◆ **Your task**
Only the lines below from the one containing "搜本类 (388, 416)" to the one containing "Weitere Informationen und" should be repeated, both included and unchanged.

◆ **Data shown**
........

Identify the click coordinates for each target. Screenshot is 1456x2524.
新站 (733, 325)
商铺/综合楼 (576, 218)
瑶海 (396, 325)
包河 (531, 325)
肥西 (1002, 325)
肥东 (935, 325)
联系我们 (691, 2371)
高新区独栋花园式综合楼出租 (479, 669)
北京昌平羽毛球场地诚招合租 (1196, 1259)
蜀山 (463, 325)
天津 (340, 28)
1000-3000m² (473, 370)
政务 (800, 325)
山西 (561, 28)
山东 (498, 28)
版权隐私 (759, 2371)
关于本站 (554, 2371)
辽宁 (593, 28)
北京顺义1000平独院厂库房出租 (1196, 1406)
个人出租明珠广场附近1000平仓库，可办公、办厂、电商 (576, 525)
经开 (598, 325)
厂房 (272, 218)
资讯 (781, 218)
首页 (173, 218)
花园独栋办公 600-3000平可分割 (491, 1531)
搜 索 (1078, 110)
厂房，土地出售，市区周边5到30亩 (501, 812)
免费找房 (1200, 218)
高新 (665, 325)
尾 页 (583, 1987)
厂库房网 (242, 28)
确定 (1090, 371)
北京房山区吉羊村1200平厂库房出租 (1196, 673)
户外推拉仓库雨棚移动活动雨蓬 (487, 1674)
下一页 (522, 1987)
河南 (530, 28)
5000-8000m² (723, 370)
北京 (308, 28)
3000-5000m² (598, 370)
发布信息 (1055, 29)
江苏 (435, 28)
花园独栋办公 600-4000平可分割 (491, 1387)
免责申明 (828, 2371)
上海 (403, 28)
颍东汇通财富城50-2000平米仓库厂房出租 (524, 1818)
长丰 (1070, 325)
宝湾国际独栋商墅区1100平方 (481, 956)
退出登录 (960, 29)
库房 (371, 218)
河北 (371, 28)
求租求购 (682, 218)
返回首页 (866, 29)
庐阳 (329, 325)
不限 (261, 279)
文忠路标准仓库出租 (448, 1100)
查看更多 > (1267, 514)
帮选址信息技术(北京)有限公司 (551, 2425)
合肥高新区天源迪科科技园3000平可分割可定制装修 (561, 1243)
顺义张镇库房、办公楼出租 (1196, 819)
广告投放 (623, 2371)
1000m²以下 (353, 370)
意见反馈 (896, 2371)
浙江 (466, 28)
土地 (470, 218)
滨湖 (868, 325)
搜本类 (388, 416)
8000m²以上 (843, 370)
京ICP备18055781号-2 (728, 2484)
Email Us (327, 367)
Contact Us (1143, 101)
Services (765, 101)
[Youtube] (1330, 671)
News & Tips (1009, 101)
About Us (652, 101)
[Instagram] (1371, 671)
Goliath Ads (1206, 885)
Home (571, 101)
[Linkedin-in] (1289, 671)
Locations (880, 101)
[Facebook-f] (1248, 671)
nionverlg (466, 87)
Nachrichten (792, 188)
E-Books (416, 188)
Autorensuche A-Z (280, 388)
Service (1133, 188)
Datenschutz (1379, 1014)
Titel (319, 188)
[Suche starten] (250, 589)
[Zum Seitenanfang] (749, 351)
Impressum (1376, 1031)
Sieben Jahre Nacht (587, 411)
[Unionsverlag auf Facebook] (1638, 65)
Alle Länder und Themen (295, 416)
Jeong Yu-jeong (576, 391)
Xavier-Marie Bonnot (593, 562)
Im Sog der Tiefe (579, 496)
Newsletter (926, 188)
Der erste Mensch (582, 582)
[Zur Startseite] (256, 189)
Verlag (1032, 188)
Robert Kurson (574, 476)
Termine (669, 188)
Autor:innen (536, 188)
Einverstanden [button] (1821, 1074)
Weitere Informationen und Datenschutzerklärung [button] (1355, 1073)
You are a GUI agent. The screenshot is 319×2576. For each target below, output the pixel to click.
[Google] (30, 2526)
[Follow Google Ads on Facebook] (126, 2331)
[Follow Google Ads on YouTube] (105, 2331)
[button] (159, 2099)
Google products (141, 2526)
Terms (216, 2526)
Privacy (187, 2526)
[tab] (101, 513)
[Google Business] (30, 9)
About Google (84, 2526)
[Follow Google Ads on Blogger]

........

◆ **Response area**
搜本类 (388, 416)
8000m²以上 (843, 370)
京ICP备18055781号-2 (728, 2484)
Email Us (327, 367)
Contact Us (1143, 101)
Services (765, 101)
[Youtube] (1330, 671)
News & Tips (1009, 101)
About Us (652, 101)
[Instagram] (1371, 671)
Goliath Ads (1206, 885)
Home (571, 101)
[Linkedin-in] (1289, 671)
Locations (880, 101)
[Facebook-f] (1248, 671)
nionverlg (466, 87)
Nachrichten (792, 188)
E-Books (416, 188)
Autorensuche A-Z (280, 388)
Service (1133, 188)
Datenschutz (1379, 1014)
Titel (319, 188)
[Suche starten] (250, 589)
[Zum Seitenanfang] (749, 351)
Impressum (1376, 1031)
Sieben Jahre Nacht (587, 411)
[Unionsverlag auf Facebook] (1638, 65)
Alle Länder und Themen (295, 416)
Jeong Yu-jeong (576, 391)
Xavier-Marie Bonnot (593, 562)
Im Sog der Tiefe (579, 496)
Newsletter (926, 188)
Der erste Mensch (582, 582)
[Zur Startseite] (256, 189)
Verlag (1032, 188)
Robert Kurson (574, 476)
Termine (669, 188)
Autor:innen (536, 188)
Einverstanden [button] (1821, 1074)
Weitere Informationen und Datenschutzerklärung [button] (1355, 1073)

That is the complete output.